■ EXERCISE DIRECTIONS: Output the lines running from the one containing "You are a computer-use" through the one containing "The image size is (1354, 718). (1168, 22)", inclusive, reproducing each character for character.

■ PROVIDED MATERIAL:
-------------------------

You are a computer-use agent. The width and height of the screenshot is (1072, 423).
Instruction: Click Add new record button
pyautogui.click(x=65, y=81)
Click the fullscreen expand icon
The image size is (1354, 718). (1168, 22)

-------------------------

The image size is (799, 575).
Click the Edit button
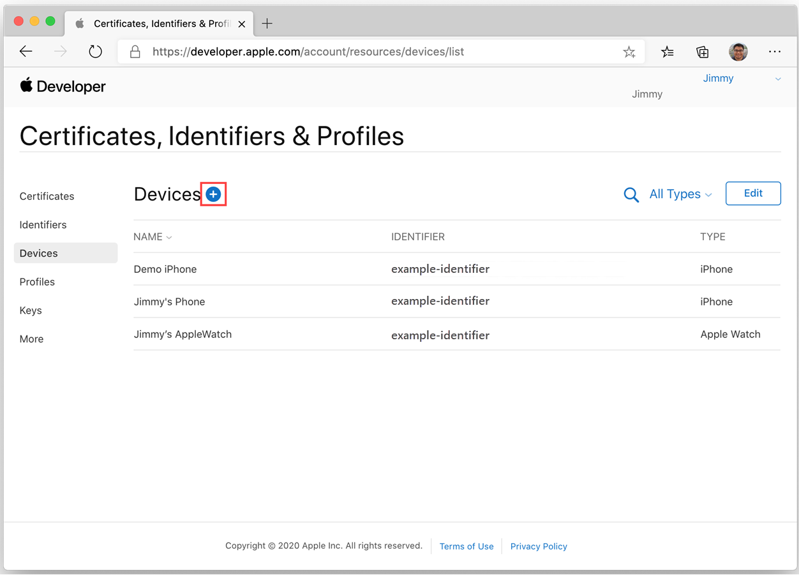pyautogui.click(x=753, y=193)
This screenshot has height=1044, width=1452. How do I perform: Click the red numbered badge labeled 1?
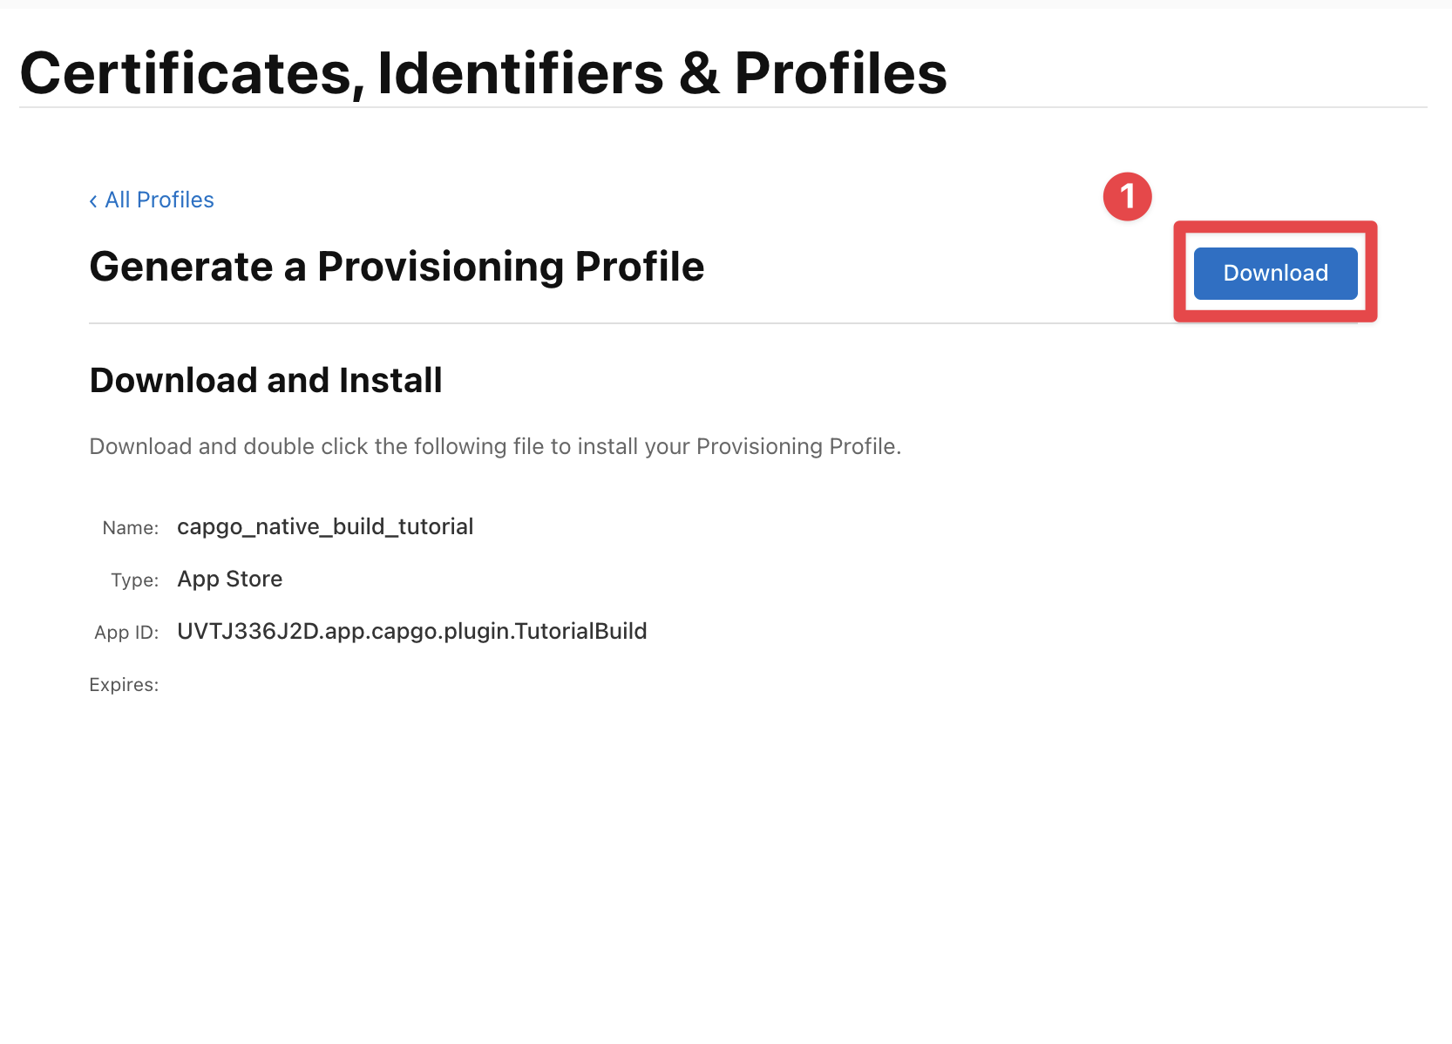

-------------------------

■ FINAL RESULT:
You are a computer-use agent. The width and height of the screenshot is (1072, 423).
Instruction: Click Add new record button
pyautogui.click(x=65, y=81)
Click the fullscreen expand icon
The image size is (1354, 718). (1168, 22)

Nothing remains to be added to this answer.